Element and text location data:
####################

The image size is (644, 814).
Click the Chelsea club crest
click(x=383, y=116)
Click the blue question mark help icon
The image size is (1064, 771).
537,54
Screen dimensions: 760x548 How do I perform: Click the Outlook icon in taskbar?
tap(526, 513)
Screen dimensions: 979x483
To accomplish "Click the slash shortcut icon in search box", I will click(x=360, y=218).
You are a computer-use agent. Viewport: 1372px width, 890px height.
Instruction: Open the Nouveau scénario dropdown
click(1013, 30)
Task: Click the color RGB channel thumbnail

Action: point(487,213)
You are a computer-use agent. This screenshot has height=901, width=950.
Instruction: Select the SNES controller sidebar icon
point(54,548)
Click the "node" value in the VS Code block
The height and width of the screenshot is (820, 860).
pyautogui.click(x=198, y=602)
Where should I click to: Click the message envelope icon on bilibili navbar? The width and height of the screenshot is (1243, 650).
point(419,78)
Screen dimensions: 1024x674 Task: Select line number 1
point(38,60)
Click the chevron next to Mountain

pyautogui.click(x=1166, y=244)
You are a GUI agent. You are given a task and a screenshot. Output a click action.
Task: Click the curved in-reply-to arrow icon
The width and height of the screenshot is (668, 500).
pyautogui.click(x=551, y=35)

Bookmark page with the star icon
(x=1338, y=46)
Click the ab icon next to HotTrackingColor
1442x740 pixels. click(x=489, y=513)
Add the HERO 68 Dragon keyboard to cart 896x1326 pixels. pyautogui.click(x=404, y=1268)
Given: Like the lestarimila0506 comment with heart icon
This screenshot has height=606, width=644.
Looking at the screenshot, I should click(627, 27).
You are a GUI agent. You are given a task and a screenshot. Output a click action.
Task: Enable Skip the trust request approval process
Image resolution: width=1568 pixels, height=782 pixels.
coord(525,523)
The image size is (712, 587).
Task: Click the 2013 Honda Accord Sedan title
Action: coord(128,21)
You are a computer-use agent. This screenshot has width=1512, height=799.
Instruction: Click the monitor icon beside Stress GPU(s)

####################

Directions: Copy out all of the entries above, line for line, without changing any character.

Reply:
The image size is (644, 814).
Click the Chelsea club crest
click(x=383, y=116)
Click the blue question mark help icon
The image size is (1064, 771).
537,54
Screen dimensions: 760x548 How do I perform: Click the Outlook icon in taskbar?
tap(526, 513)
Screen dimensions: 979x483
To accomplish "Click the slash shortcut icon in search box", I will click(x=360, y=218).
You are a computer-use agent. Viewport: 1372px width, 890px height.
Instruction: Open the Nouveau scénario dropdown
click(1013, 30)
Task: Click the color RGB channel thumbnail

Action: point(487,213)
You are a computer-use agent. This screenshot has height=901, width=950.
Instruction: Select the SNES controller sidebar icon
point(54,548)
Click the "node" value in the VS Code block
The height and width of the screenshot is (820, 860).
pyautogui.click(x=198, y=602)
Where should I click to: Click the message envelope icon on bilibili navbar? The width and height of the screenshot is (1243, 650).
point(419,78)
Screen dimensions: 1024x674 Task: Select line number 1
point(38,60)
Click the chevron next to Mountain

pyautogui.click(x=1166, y=244)
You are a GUI agent. You are given a task and a screenshot. Output a click action.
Task: Click the curved in-reply-to arrow icon
The width and height of the screenshot is (668, 500).
pyautogui.click(x=551, y=35)

Bookmark page with the star icon
(x=1338, y=46)
Click the ab icon next to HotTrackingColor
1442x740 pixels. click(x=489, y=513)
Add the HERO 68 Dragon keyboard to cart 896x1326 pixels. pyautogui.click(x=404, y=1268)
Given: Like the lestarimila0506 comment with heart icon
This screenshot has height=606, width=644.
Looking at the screenshot, I should click(627, 27).
You are a GUI agent. You are given a task and a screenshot. Output a click action.
Task: Enable Skip the trust request approval process
Image resolution: width=1568 pixels, height=782 pixels.
coord(525,523)
The image size is (712, 587).
Task: Click the 2013 Honda Accord Sedan title
Action: coord(128,21)
You are a computer-use agent. This screenshot has width=1512, height=799.
Instruction: Click the monitor icon beside Stress GPU(s)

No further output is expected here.